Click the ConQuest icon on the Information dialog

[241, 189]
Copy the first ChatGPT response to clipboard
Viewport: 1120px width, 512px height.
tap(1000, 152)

Task to complete: Could all of the entries be retyped word for word?

Answer for this exercise:
Click the ConQuest icon on the Information dialog

[241, 189]
Copy the first ChatGPT response to clipboard
Viewport: 1120px width, 512px height.
tap(1000, 152)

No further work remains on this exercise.